* _Passage provided_:
Quality of Care

Practice sites and medical groups may be more meaningful sources for measuring health care quality than health plans

Many national efforts to assess health care quality have focused on health plans as the chief measure. The Consumer Assessment of Health Plans Study (CAHPS®) survey, which was developed by the Agency for Healthcare Research and Quality, is the most widely used health care survey in the United States. However, medical groups and doctors' offices hire and fire physicians, shape and reinforce practice culture, and determine the pace and flow of patient visits. In fact, a new study using the recently developed "group CAHPS®" (G-CAHPS®) survey found that practice sites and medical groups explained substantial amounts of the variation in patient assessments of care within health plans.

Practice sites and medical groups may explain more of the variation in certain measures of health care quality than health plans, according to Paul D. Cleary, Ph.D., of Harvard Medical School. Dr. Cleary and his colleagues evaluated variations in G-CAHPS® scores among a sample of adult patients who received care in 1999 through three managed care contracts of Partners Community Healthcare, Inc., which included 28 medical groups that provided care at 49 practice sites (doctor's office or clinic). Their study was supported in part by AHRQ (HS09205). The G-CAHPS® contains 100 questions, 50 of which pertain to patient experiences with their medical group, 5 pertain to global evaluation of care, and others relate to patient demographics, health status, and use of services.

* _Work task 1_:
Answer these questions using the passage on health care quality:
(a) Which agency developed the Consumer Assessment of Health Plans Study survey?
(b) At how many practice sites did the 28 medical groups in the study provide care?
(c) How many of the G-CAHPS® questions pertain to patient experiences with their medical group?
* _Work task 2_:
Pick up the passage on health care quality after its last sentence and carry it forward.

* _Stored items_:

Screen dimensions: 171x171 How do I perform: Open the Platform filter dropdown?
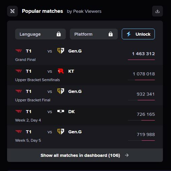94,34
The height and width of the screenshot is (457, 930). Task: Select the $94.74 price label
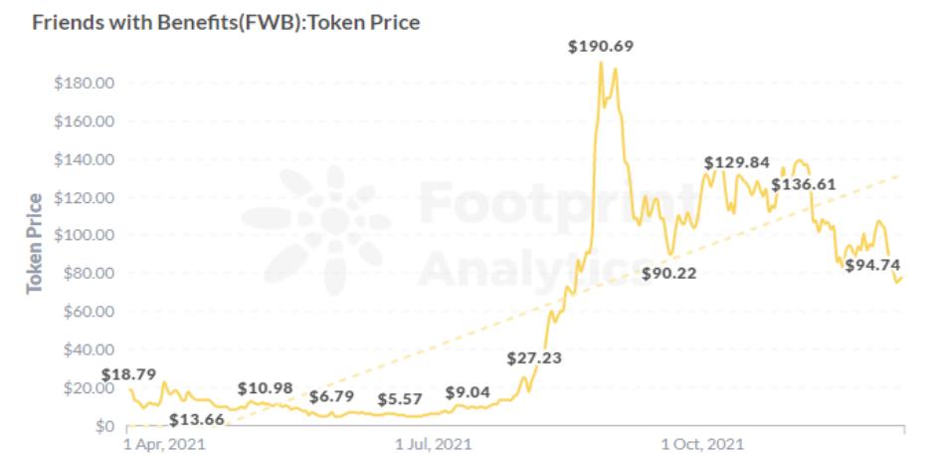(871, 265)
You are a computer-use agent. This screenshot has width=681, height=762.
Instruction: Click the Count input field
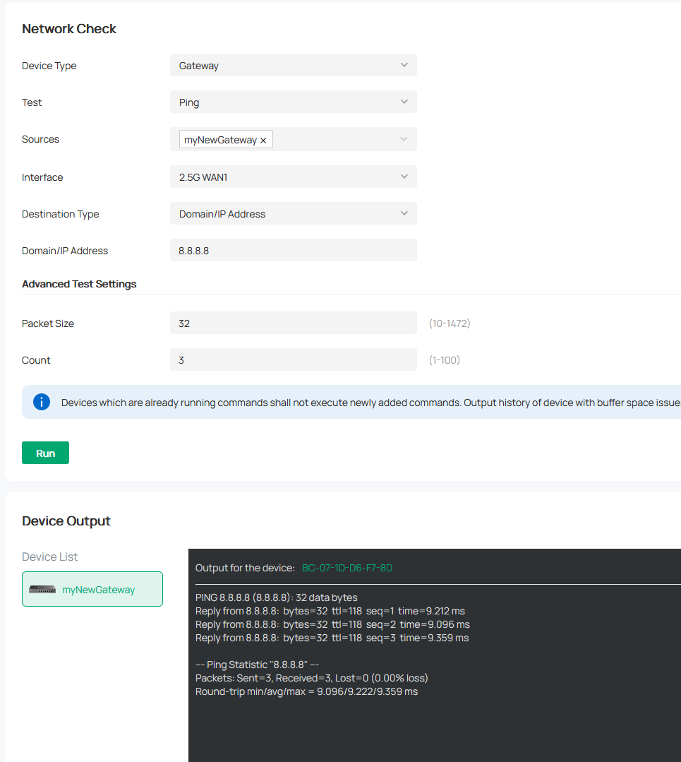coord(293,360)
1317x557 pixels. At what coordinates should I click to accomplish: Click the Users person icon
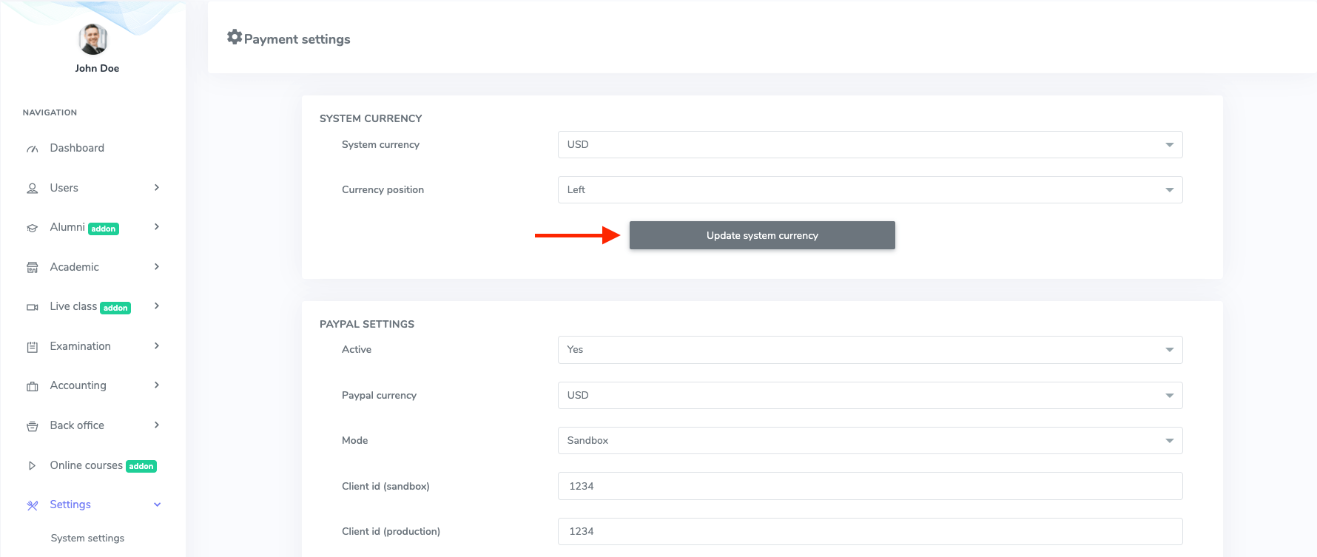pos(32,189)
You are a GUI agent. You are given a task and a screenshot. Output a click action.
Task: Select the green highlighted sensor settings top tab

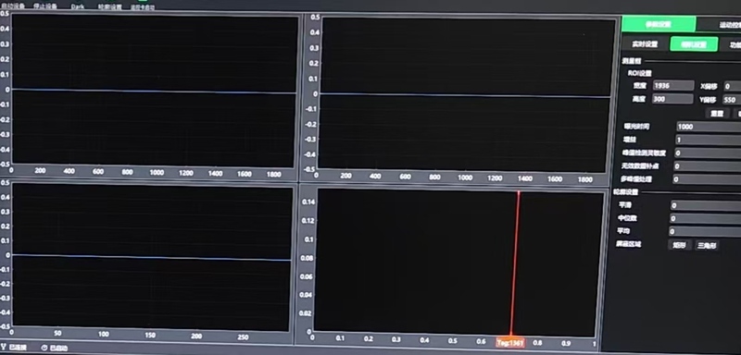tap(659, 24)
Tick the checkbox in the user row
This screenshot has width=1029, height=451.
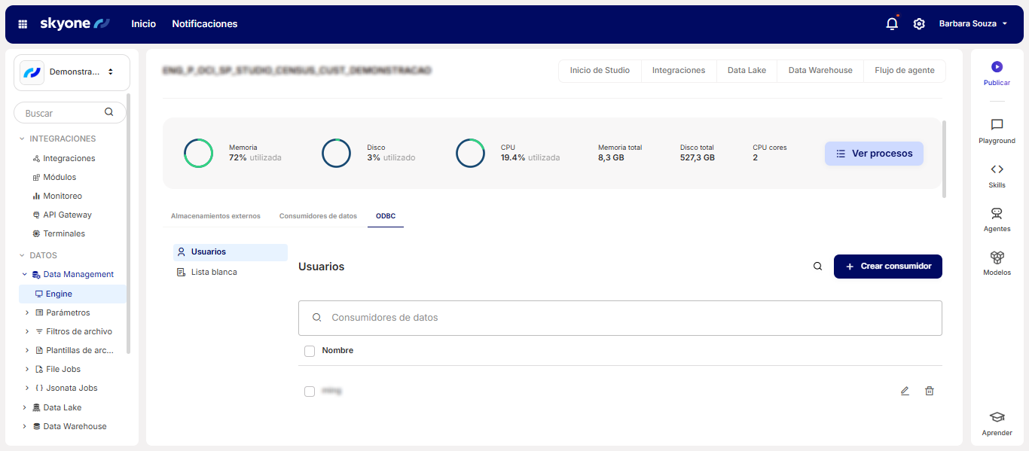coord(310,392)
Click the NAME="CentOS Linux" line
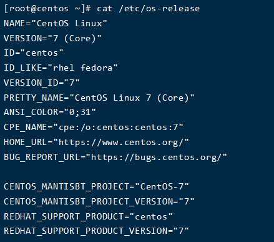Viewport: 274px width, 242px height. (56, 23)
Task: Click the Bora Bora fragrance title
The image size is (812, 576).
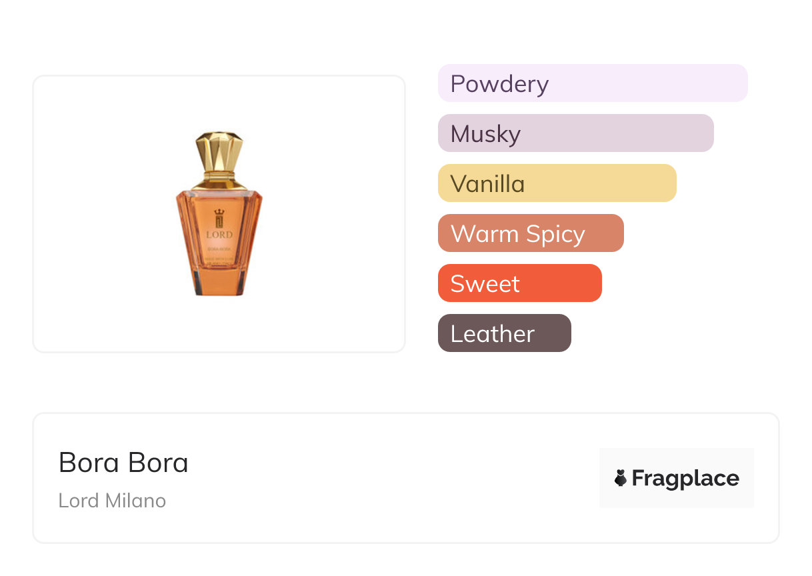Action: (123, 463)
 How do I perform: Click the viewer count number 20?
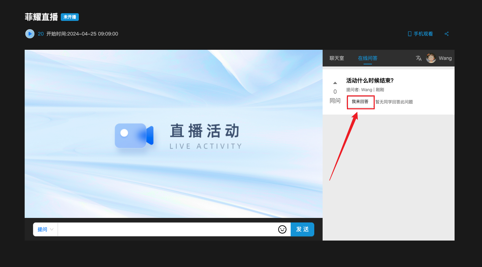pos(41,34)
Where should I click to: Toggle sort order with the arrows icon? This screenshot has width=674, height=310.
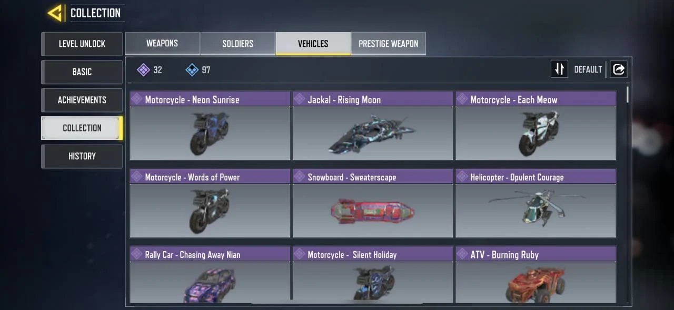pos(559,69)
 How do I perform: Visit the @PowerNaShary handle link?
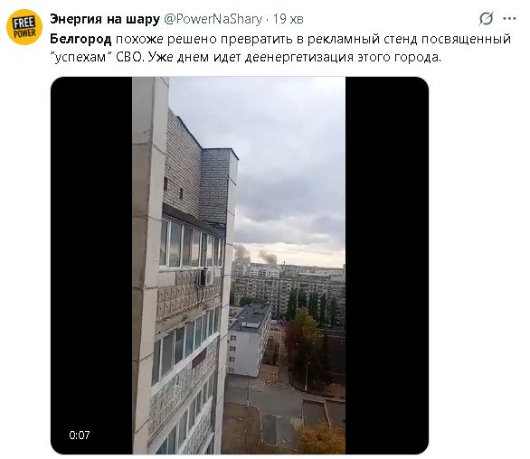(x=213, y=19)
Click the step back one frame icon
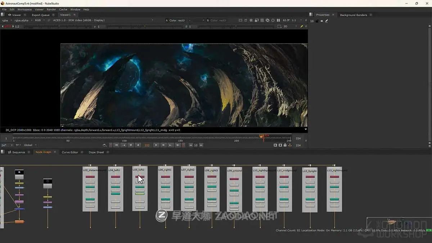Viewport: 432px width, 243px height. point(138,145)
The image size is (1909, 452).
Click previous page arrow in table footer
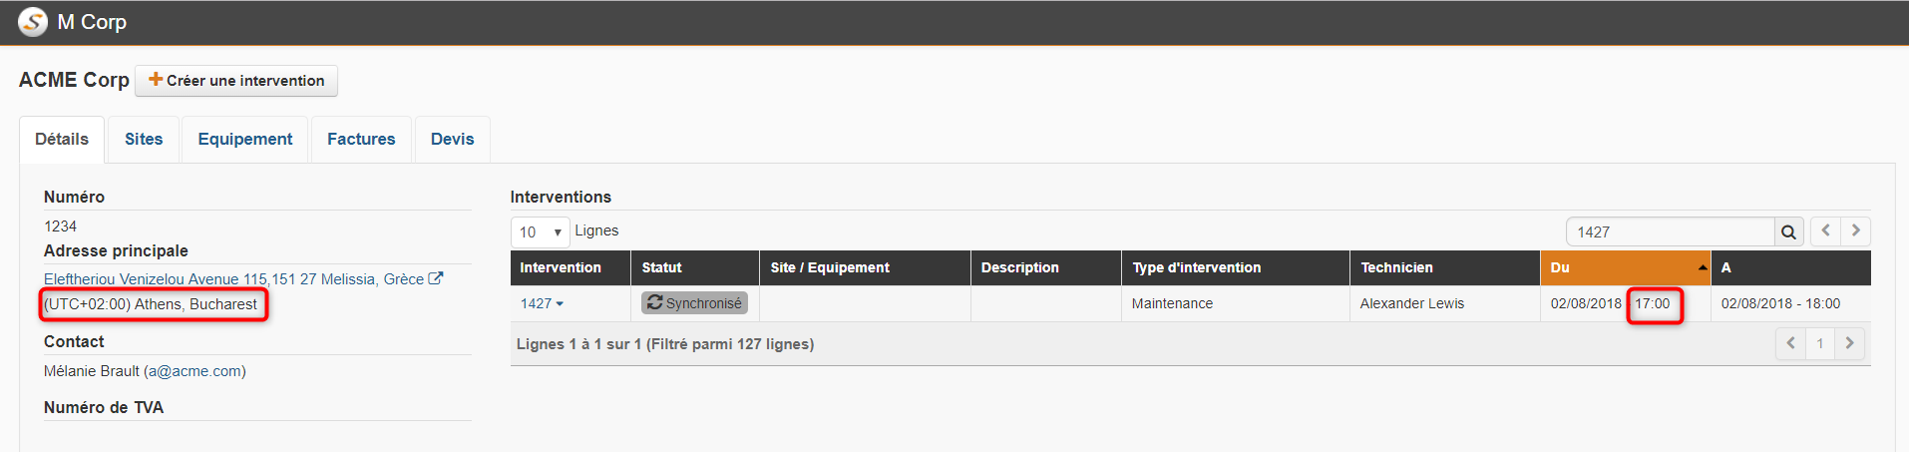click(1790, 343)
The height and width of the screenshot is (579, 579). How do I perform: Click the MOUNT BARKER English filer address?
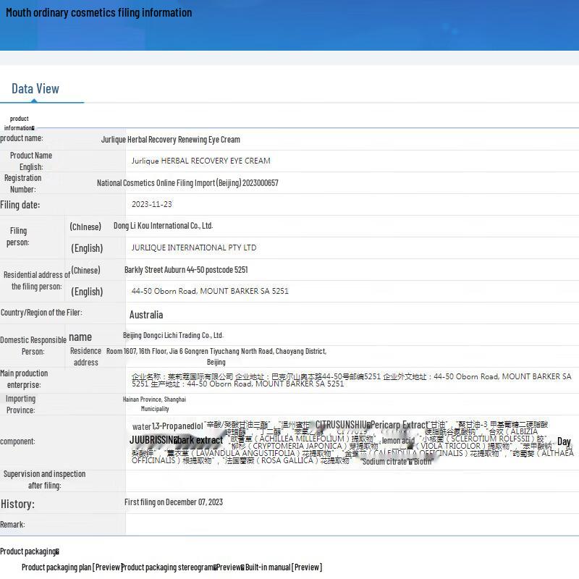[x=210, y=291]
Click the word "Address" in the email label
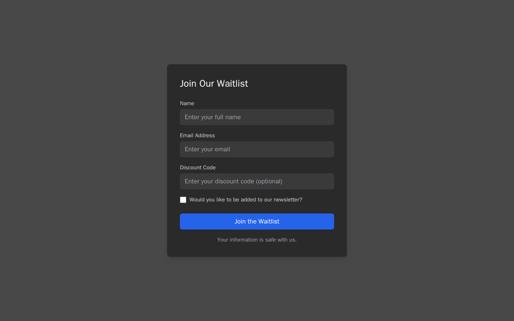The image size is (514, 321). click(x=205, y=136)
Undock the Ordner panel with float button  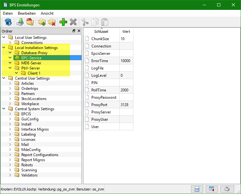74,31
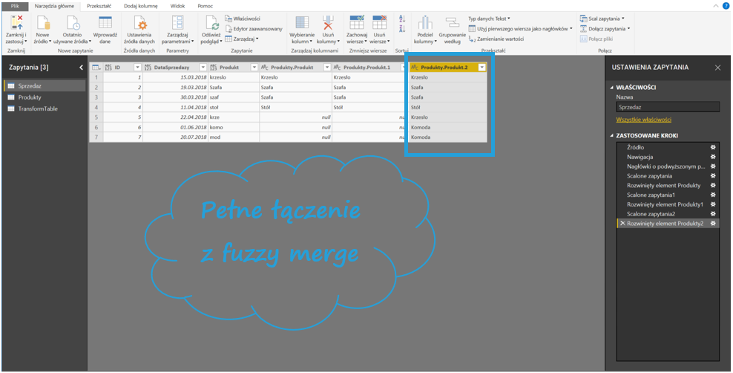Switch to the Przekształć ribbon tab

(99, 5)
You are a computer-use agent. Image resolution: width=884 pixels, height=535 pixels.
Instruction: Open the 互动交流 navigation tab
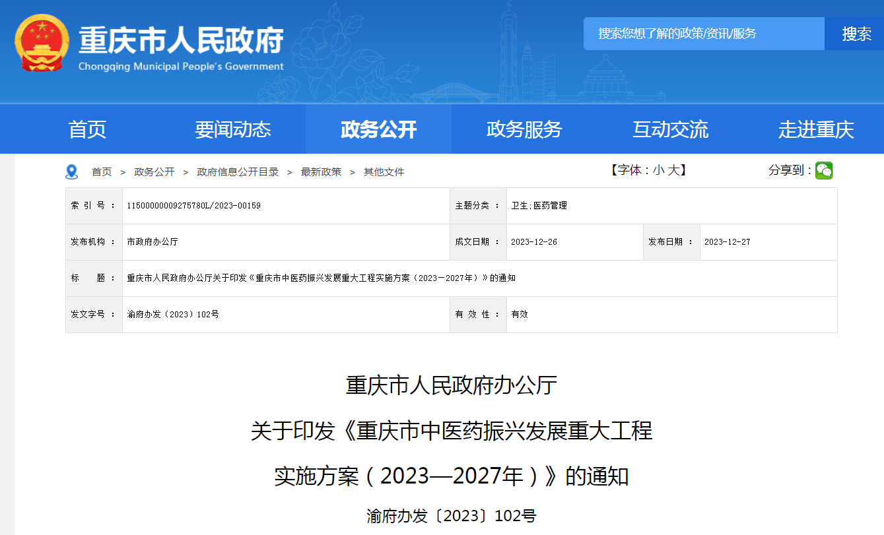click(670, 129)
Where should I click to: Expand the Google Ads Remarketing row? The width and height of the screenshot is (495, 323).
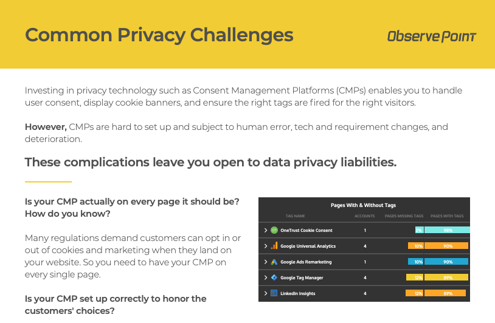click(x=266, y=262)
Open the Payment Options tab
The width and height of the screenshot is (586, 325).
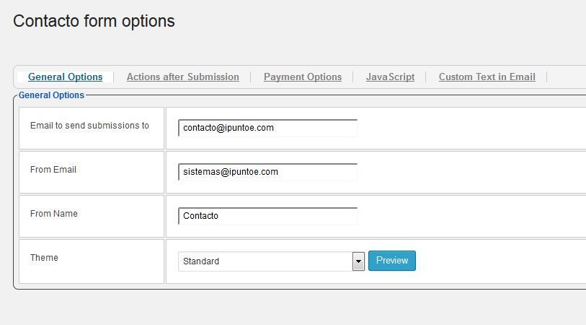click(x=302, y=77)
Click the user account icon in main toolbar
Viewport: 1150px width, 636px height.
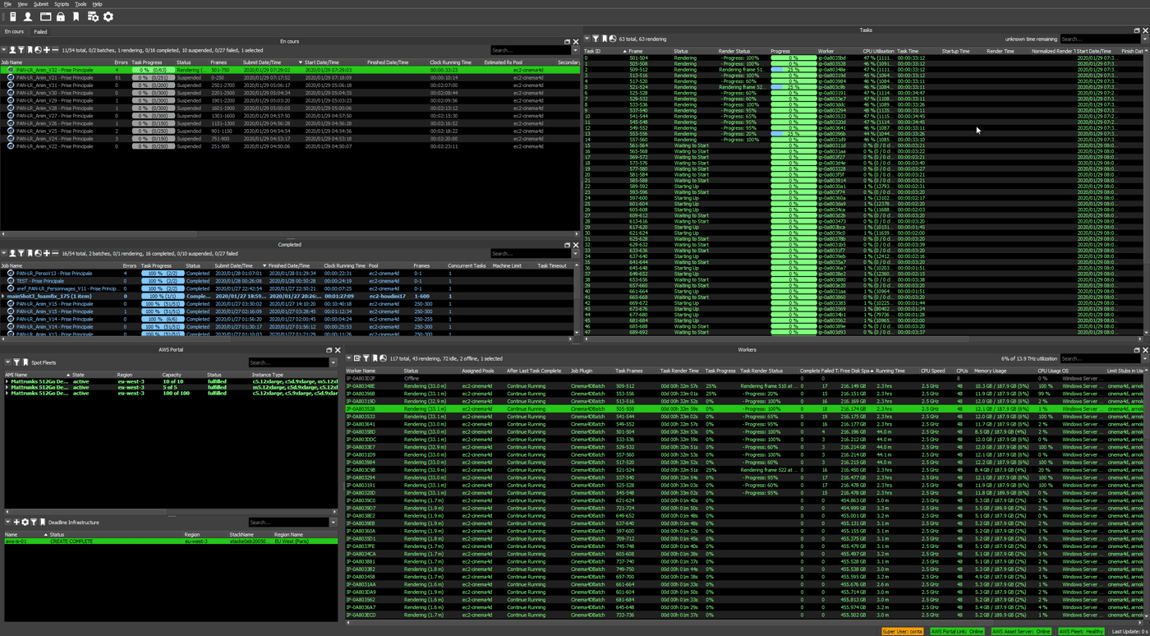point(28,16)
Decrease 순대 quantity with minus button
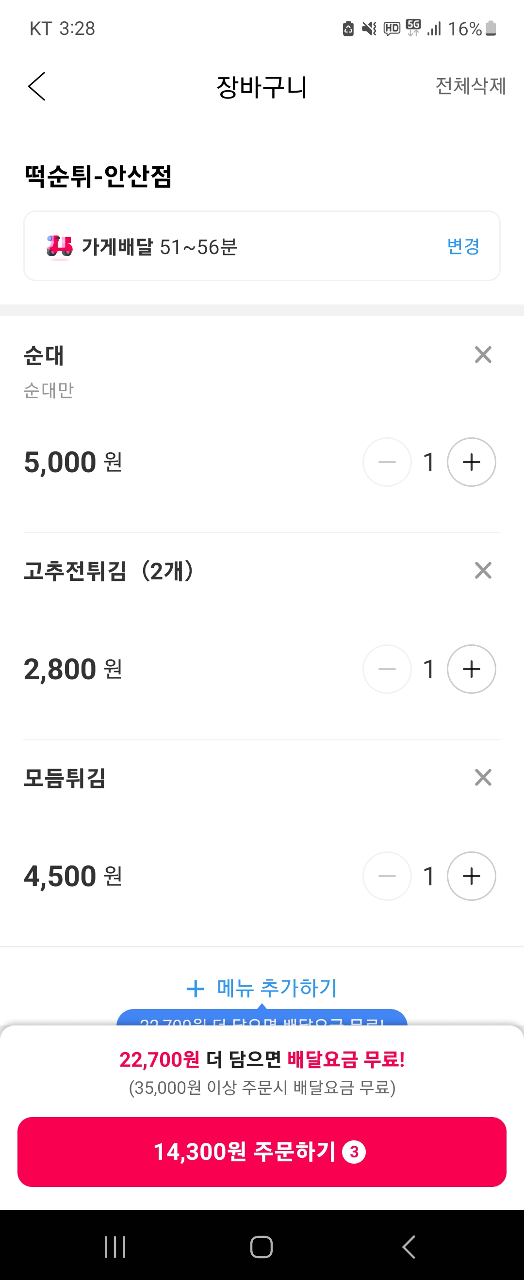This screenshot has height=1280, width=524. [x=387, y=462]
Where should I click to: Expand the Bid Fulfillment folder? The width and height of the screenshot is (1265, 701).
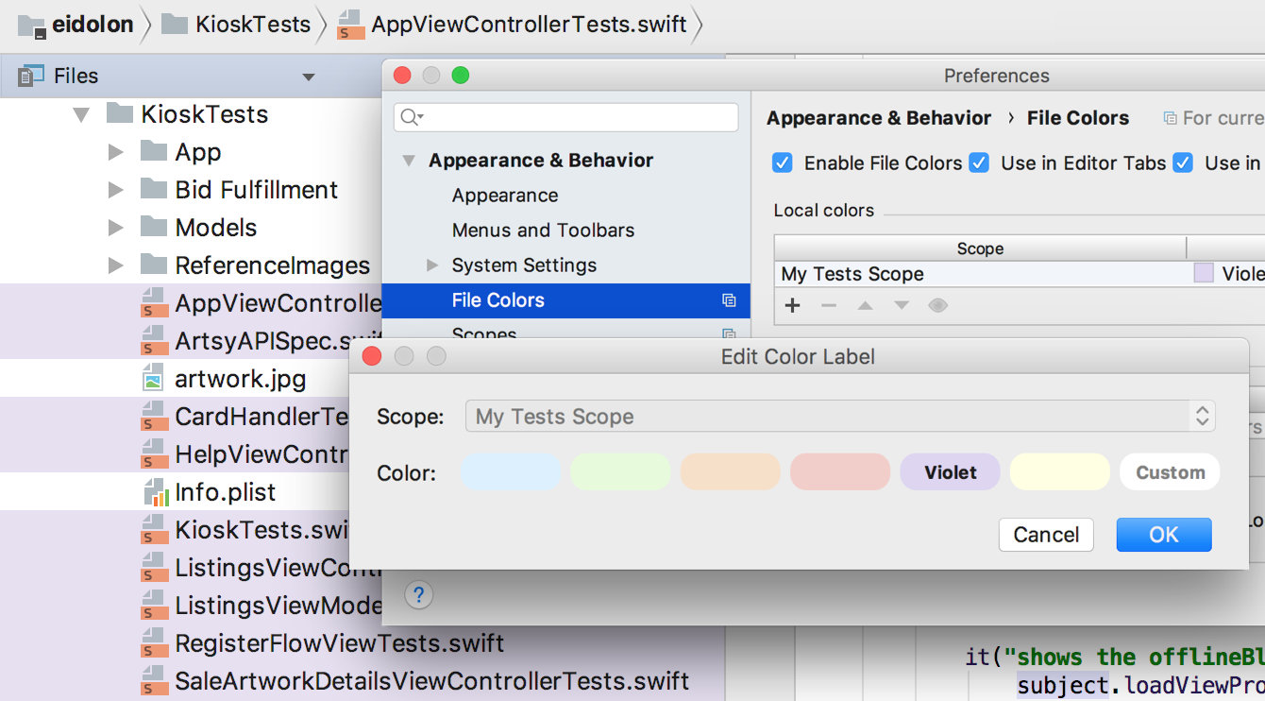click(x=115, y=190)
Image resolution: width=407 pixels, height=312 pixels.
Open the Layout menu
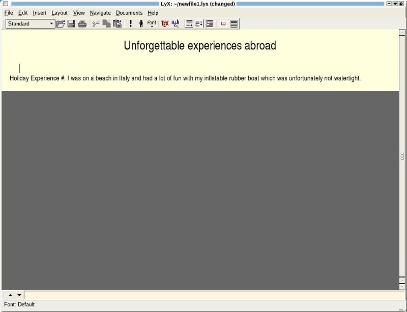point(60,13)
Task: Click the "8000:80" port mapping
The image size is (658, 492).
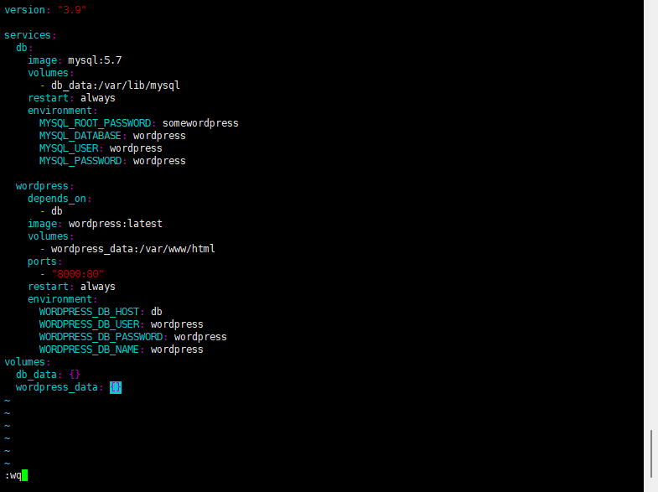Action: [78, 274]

* _Task answer 1_:
(a) The Agency for Healthcare Research and Quality.
(b) 49 practice sites.
(c) 50 questions.

* _Task answer 2_:
Practice sites accounted for at least 60 percent of the explainable variation for eight out of the nine measures of care for which there were significant between-site differences and the largest share of explainable variation for three of the four global rating items. Groups accounted for the second largest share of variability for most measures (accounting for 30 percent of the variance for access to and timeliness of care), but these effects were modest relative to site-level effects. Regional service organizations (RSOs), which included one or more medical groups such as physician/hospital organizations, did not explain a significant amount of variability in responses, and health plans accounted for even less variation.

More details are in "Variation in patient-reported quality among health care organizations," by Loel S. Solomon, Ph.D., Alan M. Zaslavsky, Ph.D., Bruce R. Landon, M.D., M.B.A., and Dr. Cleary, in the Summer 2002 Health Care Financing Review 23(4), pp. 85-98.